Reproduce each line from the first in the data through the line that contains "Screen dimensions: 1012x678" exactly; give nothing else.
*** Records for processing Section Begins ***
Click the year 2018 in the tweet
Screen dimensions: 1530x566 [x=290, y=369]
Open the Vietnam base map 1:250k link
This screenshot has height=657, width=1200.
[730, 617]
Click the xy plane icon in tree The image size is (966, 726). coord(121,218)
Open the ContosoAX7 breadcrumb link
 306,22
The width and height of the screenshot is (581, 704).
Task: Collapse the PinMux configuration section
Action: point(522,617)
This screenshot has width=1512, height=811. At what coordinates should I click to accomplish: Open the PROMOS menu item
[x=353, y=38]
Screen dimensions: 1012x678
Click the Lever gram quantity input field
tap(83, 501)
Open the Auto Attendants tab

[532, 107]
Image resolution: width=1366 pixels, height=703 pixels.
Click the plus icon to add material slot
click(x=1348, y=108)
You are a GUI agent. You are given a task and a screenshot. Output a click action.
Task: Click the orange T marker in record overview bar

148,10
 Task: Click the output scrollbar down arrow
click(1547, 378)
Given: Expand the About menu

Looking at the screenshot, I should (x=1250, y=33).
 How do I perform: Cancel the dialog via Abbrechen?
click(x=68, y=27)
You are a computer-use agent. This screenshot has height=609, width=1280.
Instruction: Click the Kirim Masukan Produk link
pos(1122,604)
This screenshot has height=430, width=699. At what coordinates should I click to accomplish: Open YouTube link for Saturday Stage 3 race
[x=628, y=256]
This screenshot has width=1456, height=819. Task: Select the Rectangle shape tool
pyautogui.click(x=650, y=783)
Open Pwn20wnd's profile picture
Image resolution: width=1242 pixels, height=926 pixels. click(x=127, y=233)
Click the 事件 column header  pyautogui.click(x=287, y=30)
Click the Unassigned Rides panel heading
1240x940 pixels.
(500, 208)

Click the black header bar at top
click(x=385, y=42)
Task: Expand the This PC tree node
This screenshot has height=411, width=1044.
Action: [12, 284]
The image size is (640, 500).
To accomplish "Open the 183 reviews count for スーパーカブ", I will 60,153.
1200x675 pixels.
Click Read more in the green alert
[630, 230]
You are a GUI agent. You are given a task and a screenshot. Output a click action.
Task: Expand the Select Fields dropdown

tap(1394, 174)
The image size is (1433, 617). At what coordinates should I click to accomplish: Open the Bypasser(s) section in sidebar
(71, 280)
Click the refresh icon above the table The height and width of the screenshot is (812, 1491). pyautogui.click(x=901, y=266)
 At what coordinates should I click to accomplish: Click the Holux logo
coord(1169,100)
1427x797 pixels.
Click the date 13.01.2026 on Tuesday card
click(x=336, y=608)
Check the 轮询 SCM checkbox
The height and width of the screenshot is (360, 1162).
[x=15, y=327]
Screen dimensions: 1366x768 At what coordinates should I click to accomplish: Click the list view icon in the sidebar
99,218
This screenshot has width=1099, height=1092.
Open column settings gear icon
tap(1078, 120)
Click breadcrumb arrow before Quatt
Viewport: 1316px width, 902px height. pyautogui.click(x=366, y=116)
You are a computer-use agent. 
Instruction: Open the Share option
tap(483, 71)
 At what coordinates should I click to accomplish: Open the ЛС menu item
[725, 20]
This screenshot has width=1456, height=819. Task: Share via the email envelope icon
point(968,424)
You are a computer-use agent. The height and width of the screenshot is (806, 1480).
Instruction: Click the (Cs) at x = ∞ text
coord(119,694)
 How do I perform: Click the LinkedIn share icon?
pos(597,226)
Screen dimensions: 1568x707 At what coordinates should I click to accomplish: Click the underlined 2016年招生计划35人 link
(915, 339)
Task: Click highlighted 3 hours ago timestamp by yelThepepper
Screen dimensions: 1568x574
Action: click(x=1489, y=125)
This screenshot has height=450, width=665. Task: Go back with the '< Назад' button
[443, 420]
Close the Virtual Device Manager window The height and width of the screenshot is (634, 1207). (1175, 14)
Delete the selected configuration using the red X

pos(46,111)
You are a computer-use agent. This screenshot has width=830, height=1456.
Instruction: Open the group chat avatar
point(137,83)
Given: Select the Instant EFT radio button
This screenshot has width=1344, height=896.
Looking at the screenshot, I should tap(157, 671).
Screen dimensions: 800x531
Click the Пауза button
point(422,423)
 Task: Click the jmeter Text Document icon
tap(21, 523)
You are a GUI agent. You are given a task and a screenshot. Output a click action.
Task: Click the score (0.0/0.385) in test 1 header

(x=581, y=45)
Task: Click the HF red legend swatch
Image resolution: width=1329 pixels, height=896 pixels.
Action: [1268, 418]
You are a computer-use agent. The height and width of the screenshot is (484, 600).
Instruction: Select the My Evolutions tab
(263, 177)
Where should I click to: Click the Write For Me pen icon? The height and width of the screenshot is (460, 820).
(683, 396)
*** Records for processing Section Ends ***
▸ **Response for this exercise**
Click the year 2018 in the tweet
Screen dimensions: 1530x566 [x=290, y=369]
Open the Vietnam base map 1:250k link
This screenshot has height=657, width=1200.
[730, 617]
Click the xy plane icon in tree The image size is (966, 726). coord(121,218)
Open the ContosoAX7 breadcrumb link
 306,22
The width and height of the screenshot is (581, 704).
Task: Collapse the PinMux configuration section
Action: point(522,617)
This screenshot has width=1512, height=811. At what coordinates should I click to accomplish: Open the PROMOS menu item
[x=353, y=38]
Screen dimensions: 1012x678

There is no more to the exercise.